#### Written problem
Convert the data from the line containing "Task: Click the Dashboard home icon" through the end of the data into a two-column CSV with the columns instruction and response. Each row should hold the text and its answer, each in one quoted field with line breaks replaced by spaces, and the pictures should be left out.

#### Information provided
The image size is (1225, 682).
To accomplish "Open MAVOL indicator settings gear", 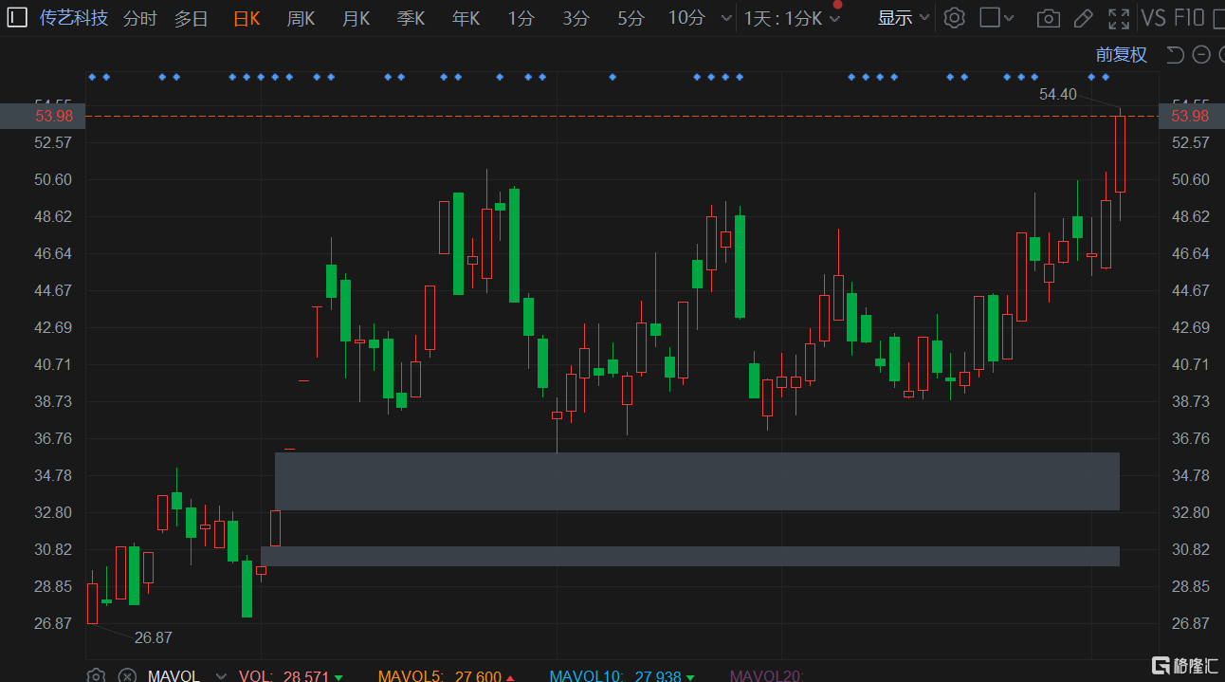I will (96, 675).
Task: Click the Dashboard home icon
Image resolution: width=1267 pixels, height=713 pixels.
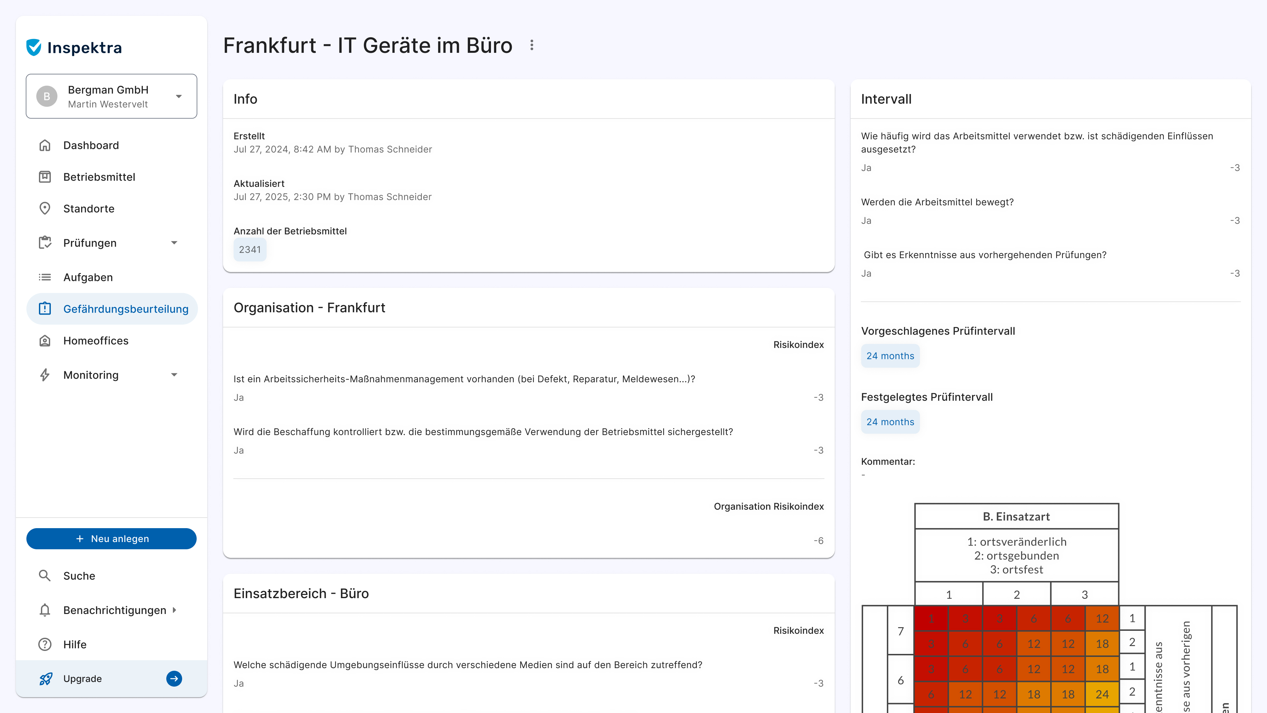Action: pyautogui.click(x=45, y=145)
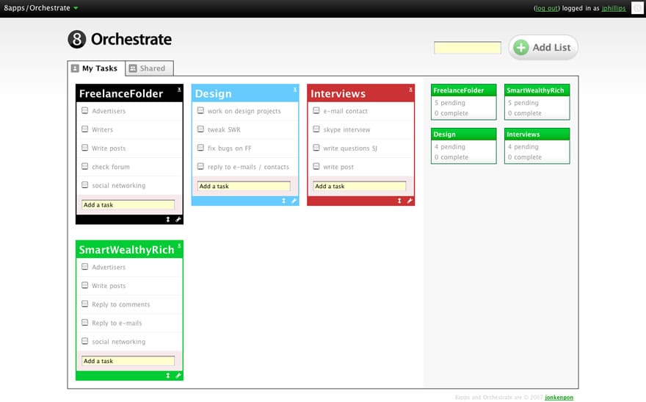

#### Output of the exercise
instruction,response
"Task: Click the Dashboard home icon Image resolution: width=1267 pixels, height=713 pixels.","Action: pyautogui.click(x=45, y=145)"